The online reservation wars continue: Today, a new app called Reserve enters the space, bringing with it the promise of "digital concierge service" and access to tables at restaurants in New York City, Los Angeles, and Boston. Reserve will roll out in San Francisco in the next few weeks, and the company is working towards adding DC, Chicago, and London to the list. The app has been in the works for several months, and has an impressive list of entrepreneurs behind it, including founders from Uber and Foursquare.
When the customer arrives to the restaurant, they are promised to "be treated like a regular."
Here's how it works: Customers will select where to dine from Reserve's "curated list" of restaurant partners and give a time window of when they would like to do so. Reserve then secures the reservation at the restaurant, sending updates to the customer along the way. When the customer arrives to the restaurant, they are promised to "be treated like a regular even if it is your first time there." There are no membership fees and the app is free to download.

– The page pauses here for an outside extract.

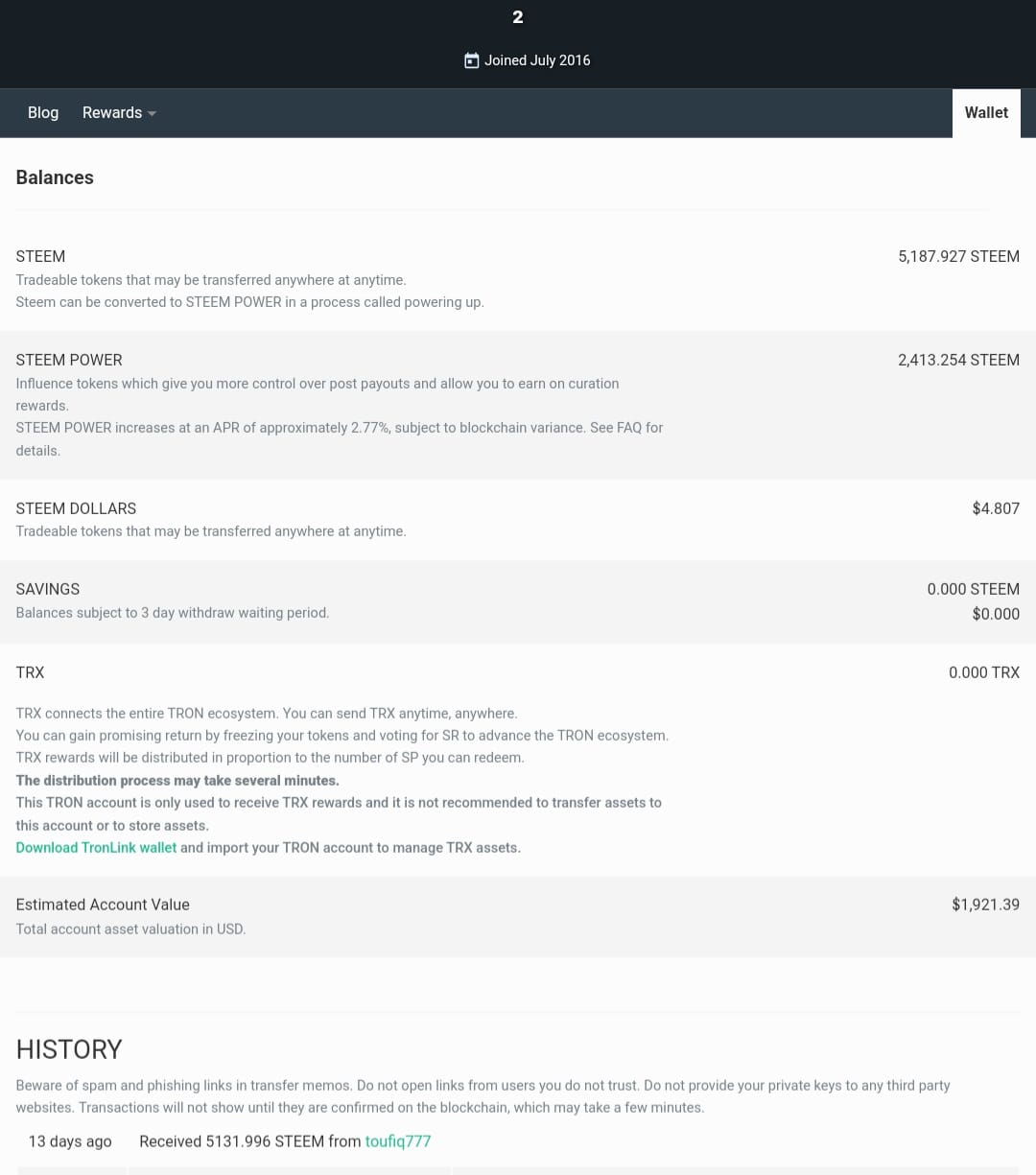The height and width of the screenshot is (1175, 1036).
Task: Click the 13 days ago timestamp
Action: pos(70,1141)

Reserve also is a mobile payment service. Customers have their payment information and tipping preferences on file with Reserve. No bill is presented at the end of the meal. Instead, the transaction happens through Reserve, which adds a $5 flat fee to the bill, regardless of party size. There's an interesting twist: customers can also offer to pay more than the restaurant's stated menu price, basically incentivizing restaurants to seat them.

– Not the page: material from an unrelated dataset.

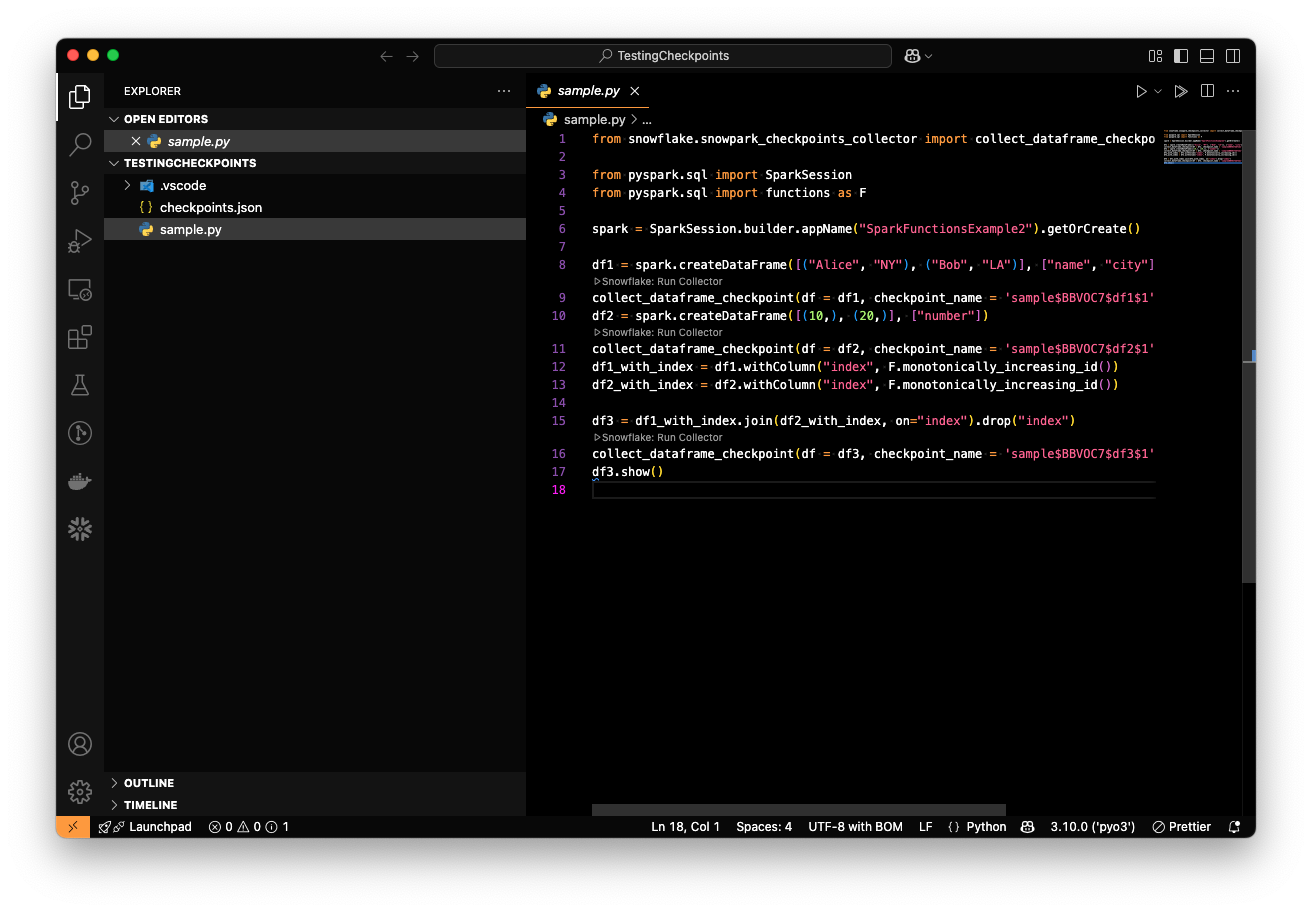
Task: Open the Run and Debug view
Action: [80, 241]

CEO and co-founder Greg Hong explains how Reserve works from the restaurant's point of view. Unlike reservation services like OpenTable, Reserve does not cost restaurants any money. Because guests request tables with a time window and because Reserve does not require restaurants to hold tables, Hong says Reserve is "putting restaurants back in control of the dining room." Hong adds that since no tables are being saved, it's up to the restaurant whether they can seat a Reserve customer: "Our diners are not stepping in front of other diners to reserve a table."
"Restaurants generally operate on very slim margins, and we have no interest at all in cutting into them." — Greg Hong, Reserve CEO
Hong also says Reserve helps combat the issue of no-shows. Reserve charges customers who no-show $10-$25, and passes those fees directly to the restaurant. "Restaurant generally operate on very slim margins, and we have no interest at all in cutting into them," says Hong. For customers who are paying more than the stated menu price, Reserve will share that additional revenue with the restaurant. (In beta, only 1—2 percent of customers have used that option, and Hong says it is not the focus of the service.) Restaurants can also offer special perks to Reserve customers, such as a tasting menu only available by booking through the app.
There are several big name restaurants that have already signed up. New York City restaurant partners include Major Food Group — whose restaurants Carbone and ZZ's Clam Bar are available via Reserve — Aldea, ABC Kitchen and ABC Cocina, and M. Wells Steakhouse among others. Participating restaurants in Los Angeles include Bestia, Lucques, Republique, and Rustic Canyon. In Boston, restaurants like Craigie on Main, Alden & Harlow, Oleana, and L'Espalier.
Hong emphasizes that Reserve is more concierge than online reservation system, but the new service will undoubtedly be competing for both customers and restaurant partners with the reservation behemoth OpenTable and its newish last minute table alert system, startups like Resy, which lets customers buy seats in a rev share with restaurants, and even Nick Kokonas' tickets system. Hong says what makes Reserve stand out in a sea of competition is that its "focus is 100% on the dining experience."